◆ Task brief: Please copy the records from the line that has "Viewport: 770px width, 385px" through the line that has "click(158, 692)", returning only those lines. In them, change "spreadsheet" to "workbook" and leave everything else untouched.

Entries for locating words and elements
-- start --

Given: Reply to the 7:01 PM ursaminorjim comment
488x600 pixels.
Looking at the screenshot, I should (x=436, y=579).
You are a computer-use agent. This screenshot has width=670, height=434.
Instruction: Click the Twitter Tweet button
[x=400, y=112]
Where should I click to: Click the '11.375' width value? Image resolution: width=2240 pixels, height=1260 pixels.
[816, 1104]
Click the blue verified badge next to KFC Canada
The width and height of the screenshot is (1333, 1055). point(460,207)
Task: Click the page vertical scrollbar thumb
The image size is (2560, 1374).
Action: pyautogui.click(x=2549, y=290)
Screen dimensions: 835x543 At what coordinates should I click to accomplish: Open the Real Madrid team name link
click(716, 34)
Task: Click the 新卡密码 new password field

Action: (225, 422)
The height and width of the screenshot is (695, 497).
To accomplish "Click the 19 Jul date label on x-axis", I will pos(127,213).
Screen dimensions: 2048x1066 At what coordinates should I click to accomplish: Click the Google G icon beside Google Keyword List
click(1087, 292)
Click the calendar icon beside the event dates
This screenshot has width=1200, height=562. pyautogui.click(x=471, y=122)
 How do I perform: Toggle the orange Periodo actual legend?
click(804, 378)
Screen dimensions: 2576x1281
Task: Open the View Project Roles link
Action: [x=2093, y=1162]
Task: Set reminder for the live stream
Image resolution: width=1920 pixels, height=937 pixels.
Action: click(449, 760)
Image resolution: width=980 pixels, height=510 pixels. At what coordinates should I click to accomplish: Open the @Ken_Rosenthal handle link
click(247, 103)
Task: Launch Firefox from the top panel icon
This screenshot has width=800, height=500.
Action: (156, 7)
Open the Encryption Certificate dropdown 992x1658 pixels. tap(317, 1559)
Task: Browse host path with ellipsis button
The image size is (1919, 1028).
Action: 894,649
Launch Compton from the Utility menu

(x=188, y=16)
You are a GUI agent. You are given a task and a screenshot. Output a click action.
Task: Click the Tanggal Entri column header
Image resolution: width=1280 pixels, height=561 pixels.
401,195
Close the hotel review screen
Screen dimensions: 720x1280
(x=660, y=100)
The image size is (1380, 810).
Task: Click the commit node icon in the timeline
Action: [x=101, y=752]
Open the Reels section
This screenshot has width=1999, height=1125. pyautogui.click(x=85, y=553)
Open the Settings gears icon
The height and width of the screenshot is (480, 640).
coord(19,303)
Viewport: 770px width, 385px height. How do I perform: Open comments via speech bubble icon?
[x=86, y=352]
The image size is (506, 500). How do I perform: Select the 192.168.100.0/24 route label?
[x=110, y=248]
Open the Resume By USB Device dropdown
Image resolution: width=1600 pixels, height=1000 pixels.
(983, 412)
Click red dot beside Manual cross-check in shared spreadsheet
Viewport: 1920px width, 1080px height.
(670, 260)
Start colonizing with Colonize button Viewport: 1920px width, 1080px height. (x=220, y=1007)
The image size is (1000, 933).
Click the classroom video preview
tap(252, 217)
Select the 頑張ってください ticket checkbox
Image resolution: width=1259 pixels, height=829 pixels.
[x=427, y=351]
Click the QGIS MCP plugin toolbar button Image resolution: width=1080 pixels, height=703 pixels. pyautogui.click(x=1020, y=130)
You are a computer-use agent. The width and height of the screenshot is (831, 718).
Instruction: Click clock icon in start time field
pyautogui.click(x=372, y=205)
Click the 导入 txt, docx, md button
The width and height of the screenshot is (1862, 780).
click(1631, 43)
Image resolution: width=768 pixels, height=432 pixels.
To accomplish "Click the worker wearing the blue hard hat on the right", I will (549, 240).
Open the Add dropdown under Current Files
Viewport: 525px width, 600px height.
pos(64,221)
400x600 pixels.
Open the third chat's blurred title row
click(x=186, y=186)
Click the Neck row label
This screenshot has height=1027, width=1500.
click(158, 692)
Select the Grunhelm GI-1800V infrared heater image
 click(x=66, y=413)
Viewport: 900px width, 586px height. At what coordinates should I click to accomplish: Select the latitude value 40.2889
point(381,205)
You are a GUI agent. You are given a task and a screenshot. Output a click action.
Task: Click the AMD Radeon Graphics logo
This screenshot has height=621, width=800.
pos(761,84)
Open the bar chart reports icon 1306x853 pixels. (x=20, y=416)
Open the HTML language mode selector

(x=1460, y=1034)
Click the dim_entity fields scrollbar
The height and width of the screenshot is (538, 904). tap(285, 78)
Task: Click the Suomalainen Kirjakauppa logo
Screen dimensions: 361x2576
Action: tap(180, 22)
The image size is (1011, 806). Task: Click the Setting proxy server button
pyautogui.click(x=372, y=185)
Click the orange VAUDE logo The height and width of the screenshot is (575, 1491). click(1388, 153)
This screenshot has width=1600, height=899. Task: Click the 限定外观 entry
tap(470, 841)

-- end --

◆ Complete answer:
Viewport: 770px width, 385px height. How do I perform: Open comments via speech bubble icon?
[x=86, y=352]
The image size is (506, 500). How do I perform: Select the 192.168.100.0/24 route label?
[x=110, y=248]
Open the Resume By USB Device dropdown
Image resolution: width=1600 pixels, height=1000 pixels.
(983, 412)
Click red dot beside Manual cross-check in shared workbook
Viewport: 1920px width, 1080px height.
(670, 260)
Start colonizing with Colonize button Viewport: 1920px width, 1080px height. (x=220, y=1007)
The image size is (1000, 933).
Click the classroom video preview
tap(252, 217)
Select the 頑張ってください ticket checkbox
Image resolution: width=1259 pixels, height=829 pixels.
[x=427, y=351]
Click the QGIS MCP plugin toolbar button Image resolution: width=1080 pixels, height=703 pixels. pyautogui.click(x=1020, y=130)
You are a computer-use agent. The width and height of the screenshot is (831, 718).
Instruction: Click clock icon in start time field
pyautogui.click(x=372, y=205)
Click the 导入 txt, docx, md button
The width and height of the screenshot is (1862, 780).
click(1631, 43)
Image resolution: width=768 pixels, height=432 pixels.
To accomplish "Click the worker wearing the blue hard hat on the right", I will (549, 240).
Open the Add dropdown under Current Files
Viewport: 525px width, 600px height.
pos(64,221)
400x600 pixels.
Open the third chat's blurred title row
click(x=186, y=186)
Click the Neck row label
This screenshot has height=1027, width=1500.
click(158, 692)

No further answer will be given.